# Reemplazar b31n20d por irfp250 en amplificador?



## martin12as (Nov 24, 2015)

hola, por empezar quería saber si se podía reemplazar unos transistores b31n20d por los irfp250?

las características principales son similares:

b31n20d Vdss = 200V Rds = 0.082 ohm Id = 31A
irfp250   Vdss = 200V Rds = 0.085 ohm Id = 30A

y de paso también comento que son de la parte de salida de un amplificador clase D marca boss, lleva en total 6 transistores b31n20d, 3 y 3 en paralelo, hay solo 1 que esta quemado, pero puede ser posible que los otros estén a punto de morir también? conviene cambiar el que estaba quemado, los 3 que estaban juntos o los 6?

los datasheet: 

http://www.irf.com/product-info/datasheets/data/irfp250.pdf
http://www.irf.com/product-info/datasheets/data/irfs31n20d.pdf

PD: son diferente encapsulado, los irfp250 son mas grandes, pero no hay dramas, porque hay espacio suficiente para colocarlos


----------



## ruben90 (Nov 24, 2015)

Pues la unica diferencia notable son las capacitancias de salida(diferencias de unos cientos de pF) y el voltaje de umbral Vth (1 voltio). En todo lo demas son casi iguales. Pues prueba cambiando el mosfet quemado, si se calienta demasiado colocale un disipador, y prueba el sonido. Si no notas cambios, pues dejalo así.


----------



## DOSMETROS (Nov 25, 2015)

IRFB31N20D Vgs Gate-to-Source Voltage *± 30* V
irfp250 Vgs Gate-to-Source Voltage* ± 20* V


----------



## martin12as (Dic 2, 2015)

al final conseguí los irfb31n20, pero se quemaron de nuevo, prendí el amplificador, aparentemente funciono bien, no se puso en protección, pero después la apague, y cuando la volví a prender estaba de nuevo en protección y un transistor quemado, sera que son truchos los transistores que conseguí? o sera algún problema con el driver?

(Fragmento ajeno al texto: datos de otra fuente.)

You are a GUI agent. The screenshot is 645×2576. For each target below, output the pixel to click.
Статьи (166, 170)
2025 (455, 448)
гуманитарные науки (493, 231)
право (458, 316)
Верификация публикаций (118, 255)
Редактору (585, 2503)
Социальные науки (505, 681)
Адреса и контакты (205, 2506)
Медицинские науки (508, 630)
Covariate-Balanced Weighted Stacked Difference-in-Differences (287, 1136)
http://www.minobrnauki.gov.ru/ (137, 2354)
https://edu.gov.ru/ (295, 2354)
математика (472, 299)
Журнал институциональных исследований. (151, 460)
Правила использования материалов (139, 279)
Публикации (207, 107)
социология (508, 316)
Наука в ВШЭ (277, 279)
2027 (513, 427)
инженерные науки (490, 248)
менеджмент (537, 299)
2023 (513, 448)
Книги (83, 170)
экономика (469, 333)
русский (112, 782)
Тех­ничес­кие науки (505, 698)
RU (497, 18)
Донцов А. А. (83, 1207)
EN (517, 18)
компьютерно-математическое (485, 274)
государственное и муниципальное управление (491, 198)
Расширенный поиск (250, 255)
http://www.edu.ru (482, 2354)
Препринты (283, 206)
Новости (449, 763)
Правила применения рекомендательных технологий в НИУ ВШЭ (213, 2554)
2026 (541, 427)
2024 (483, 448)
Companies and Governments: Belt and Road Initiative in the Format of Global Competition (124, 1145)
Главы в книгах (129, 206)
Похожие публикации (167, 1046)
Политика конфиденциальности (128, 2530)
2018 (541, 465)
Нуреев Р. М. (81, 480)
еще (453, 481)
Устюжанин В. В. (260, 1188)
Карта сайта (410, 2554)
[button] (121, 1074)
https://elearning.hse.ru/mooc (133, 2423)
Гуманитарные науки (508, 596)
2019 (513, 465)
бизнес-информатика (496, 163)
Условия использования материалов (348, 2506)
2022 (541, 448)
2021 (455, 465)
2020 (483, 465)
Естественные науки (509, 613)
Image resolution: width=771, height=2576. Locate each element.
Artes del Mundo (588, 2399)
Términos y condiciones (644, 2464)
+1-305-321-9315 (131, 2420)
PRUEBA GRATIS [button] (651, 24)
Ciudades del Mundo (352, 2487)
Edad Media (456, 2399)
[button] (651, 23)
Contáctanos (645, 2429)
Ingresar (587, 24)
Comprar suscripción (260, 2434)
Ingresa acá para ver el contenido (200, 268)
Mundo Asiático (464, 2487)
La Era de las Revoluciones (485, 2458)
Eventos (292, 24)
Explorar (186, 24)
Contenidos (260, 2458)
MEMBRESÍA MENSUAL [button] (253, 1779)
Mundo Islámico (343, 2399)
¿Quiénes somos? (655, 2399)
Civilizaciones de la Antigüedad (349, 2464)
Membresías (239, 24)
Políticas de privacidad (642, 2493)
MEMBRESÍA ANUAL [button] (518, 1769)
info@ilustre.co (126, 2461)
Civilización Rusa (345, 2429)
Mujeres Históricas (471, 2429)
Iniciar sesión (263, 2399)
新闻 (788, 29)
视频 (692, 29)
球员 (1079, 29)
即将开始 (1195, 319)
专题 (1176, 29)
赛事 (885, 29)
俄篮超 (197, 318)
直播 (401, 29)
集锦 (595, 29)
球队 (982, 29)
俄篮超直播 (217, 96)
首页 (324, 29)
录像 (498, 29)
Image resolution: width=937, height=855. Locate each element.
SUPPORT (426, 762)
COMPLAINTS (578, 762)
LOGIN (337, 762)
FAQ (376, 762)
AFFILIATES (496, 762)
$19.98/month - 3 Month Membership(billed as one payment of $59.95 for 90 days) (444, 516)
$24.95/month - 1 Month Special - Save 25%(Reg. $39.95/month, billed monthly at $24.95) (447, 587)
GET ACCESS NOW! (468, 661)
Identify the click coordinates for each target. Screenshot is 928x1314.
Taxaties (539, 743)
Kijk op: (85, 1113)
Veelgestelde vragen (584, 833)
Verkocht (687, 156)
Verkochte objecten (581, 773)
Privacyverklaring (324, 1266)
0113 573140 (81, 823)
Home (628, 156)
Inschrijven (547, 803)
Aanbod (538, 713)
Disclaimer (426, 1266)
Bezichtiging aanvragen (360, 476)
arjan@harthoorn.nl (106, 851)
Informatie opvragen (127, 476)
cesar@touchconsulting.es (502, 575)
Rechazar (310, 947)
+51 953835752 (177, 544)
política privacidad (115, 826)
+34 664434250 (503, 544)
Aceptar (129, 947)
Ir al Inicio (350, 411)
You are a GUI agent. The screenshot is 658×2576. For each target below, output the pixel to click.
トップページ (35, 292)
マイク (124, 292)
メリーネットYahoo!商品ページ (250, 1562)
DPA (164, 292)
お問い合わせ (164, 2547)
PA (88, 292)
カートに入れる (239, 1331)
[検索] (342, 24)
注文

también descubrí que el diodo de protección de los mosfet lo habían cambiado, de un lado había un fr104 y del otro le mandaron un 1n4007, obvio que lo cambie antes de probarla, pero la duda es si se habrá *[Término innecesariamente grotesco]* el driver o no se.. porque los mosfet se volvieron a quemar y no se cual sera el problema, el driver es una plaqueta con un JRC 4565D, 15 transistores de baja potencia, algunos diodos capacitores y resistencias


----------



## ruben90 (Dic 4, 2015)

Te recomiendo checar todos los componentes pasivos y los mosfet. Los capacitores obvio no son el problema porque hubieran reventado o algo. Se me hace que alguna resistencia esta fregada haciendo que el mosfet se reviente. Desolda todos los mosfet y pruebalos con el multimetro (busca en internet como) despues prueba cada resistencia y comprueba si estan en orden.

Una vez hubo un apagon en mi casa, y se frego la fuente de la televisión (mosfet quemado y un capacitor) el problema fue una resistencia de 10kohms que se frego y hacia corto circuito. Cambie los componentes y volvio a funcionar la tele.


----------



## sergiot (Dic 4, 2015)

La posibilidad de que te hayan vendido uno trucho siempre esta latente, pero, si el que estaba quemado era original, cabe la posibilidad de que "algo" lo quemó, y ese mismo "algo", quemó el nuevo.

Controlá todo, una de las cosas que quema a estos mosfet en clase D es cuando la polarización de compuerta no es la correcta, y no llegan ni al corte ni a la saturación.


----------